Open orbifold Gromov-Witten invariants of [C^3/Z_n]: localization and mirror symmetry

TL;DR

This paper develops a mathematical framework to compute open orbifold Gromov-Witten invariants of [C^3/Z_n], verifying predictions from mirror symmetry through localization techniques and explicit examples.

Contribution

It introduces a localization-based method for calculating open orbifold Gromov-Witten invariants and proves a mirror theorem for orbifold disc invariants.

Findings

Confirmed B-model predictions for [C^3/Z_3]

Proved a mirror theorem for orbifold disc invariants of [C^3/Z_4]

Matched numerous annulus invariants and provided mirror symmetry predictions for genus ≤ 2

Abstract

We develop a mathematical framework for the computation of open orbifold Gromov-Witten invariants of [C^3/Z_n], and provide extensive checks with predictions from open string mirror symmetry.
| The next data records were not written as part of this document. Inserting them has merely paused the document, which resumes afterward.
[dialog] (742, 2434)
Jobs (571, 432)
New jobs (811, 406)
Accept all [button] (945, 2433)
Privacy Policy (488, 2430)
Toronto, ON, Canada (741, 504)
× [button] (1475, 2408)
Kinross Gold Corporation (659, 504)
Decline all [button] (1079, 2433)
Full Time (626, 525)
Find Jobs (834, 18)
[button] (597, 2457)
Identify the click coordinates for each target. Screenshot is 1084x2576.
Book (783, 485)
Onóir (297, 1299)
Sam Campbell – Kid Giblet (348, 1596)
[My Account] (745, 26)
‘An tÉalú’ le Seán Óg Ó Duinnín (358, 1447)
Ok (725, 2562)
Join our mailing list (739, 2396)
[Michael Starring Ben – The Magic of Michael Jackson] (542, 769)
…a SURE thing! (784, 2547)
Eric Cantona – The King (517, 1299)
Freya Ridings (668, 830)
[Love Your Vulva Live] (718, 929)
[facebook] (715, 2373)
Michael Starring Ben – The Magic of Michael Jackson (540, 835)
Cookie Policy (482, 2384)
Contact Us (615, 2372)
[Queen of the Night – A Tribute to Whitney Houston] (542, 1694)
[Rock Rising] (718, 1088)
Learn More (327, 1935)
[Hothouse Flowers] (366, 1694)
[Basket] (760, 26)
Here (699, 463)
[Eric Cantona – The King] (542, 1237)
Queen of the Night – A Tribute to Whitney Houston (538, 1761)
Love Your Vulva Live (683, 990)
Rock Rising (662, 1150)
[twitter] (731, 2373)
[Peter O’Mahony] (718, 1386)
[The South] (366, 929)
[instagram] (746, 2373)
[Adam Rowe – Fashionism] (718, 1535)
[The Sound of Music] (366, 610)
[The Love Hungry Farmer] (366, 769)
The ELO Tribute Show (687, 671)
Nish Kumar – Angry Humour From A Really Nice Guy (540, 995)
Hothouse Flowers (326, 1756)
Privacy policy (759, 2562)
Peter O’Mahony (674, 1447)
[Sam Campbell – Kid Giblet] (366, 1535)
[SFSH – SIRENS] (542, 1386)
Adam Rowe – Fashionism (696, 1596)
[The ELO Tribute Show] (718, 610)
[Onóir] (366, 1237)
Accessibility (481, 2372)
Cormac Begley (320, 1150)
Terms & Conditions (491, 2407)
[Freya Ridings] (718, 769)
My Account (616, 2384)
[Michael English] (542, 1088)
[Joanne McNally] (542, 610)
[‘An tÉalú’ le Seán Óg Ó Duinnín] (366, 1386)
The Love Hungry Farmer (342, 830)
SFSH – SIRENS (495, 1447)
To this aim we set up a computation of open string invariants in the spirit of Katz-Liu, defining them by localization. The orbifold is viewed as an open chart of a global quotient of the resolved conifold, and the Lagrangian as the fixed locus of an appropriate anti-holomorphic involution. We consider two main applications of the formalism. After warming up with the simpler example of [C^3/Z_3], where we verify physical predictions of Bouchard, Klemm, Marino and Pasquetti, the main object of our study is the richer case of [C^3/Z_4], where two different choices are allowed for the Lagrangian. For one choice, we make numerical checks to confirm the B-model predictions; for the other, we prove a mirror theorem for orbifold disc invariants, match a large number of annulus invariants, and give mirror symmetry predictions for open string invariants of genus \leq 2.